Reputation: 19
I'm trying to copy a 2D matrix from host to device. I wrote this
int dev=0;
cudaSetDevice(dev);
uint16_t * dev_matrix;
size_t pitch;
cudaMallocPitch(&dev_matrix,&pitch, 1024*sizeof(uint16_t), 65536);
cudaMemcpy2D(dev_matrix, pitch, matrix, 1024*sizeof(uint16_t), 1024*sizeof(uint16_t), 65536, cudaMemcpyHostToDevice);
//kernel function to implement
cudaFree(dev_matrix);
free (matrix);
matrix
is a 2D uint16_t
vector (1024x65536). This code returns me segmentation fault, I can't understand why
Upvotes: 0
Views: 881
Reputation: 151799
This cannot be used as the source of a single cudaMemcpy
operation:
uint16_t **matrix = new uint16_t*[1024];
for(int h = 0; h < 1024; ++h) matrix[h] = new uint16_t[65536];
Each call to new
in host code creates a separate allocation, and there is no guarantee that these will be contiguous or adjacent.
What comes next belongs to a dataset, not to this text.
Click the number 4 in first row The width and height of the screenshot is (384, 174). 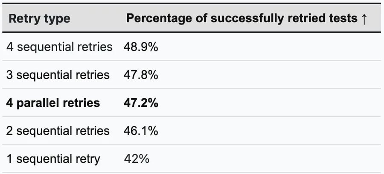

Therefore we cannot pass a single pointer to cudaMemcpy2D
and expect it to be able to discover where all the allocations are. cudaMemcpy2D
expects a single, contiguous allocation.
Note that cudaMemcpy2D
expects a single pointer (*
) and you are passing a double pointer (**
).
The simplest solution is to flatten your matrix
like this:
uint16_t *matrix = new uint16_t[1024*65536];
and use index arithmetic for 2D access.
Upvotes: 1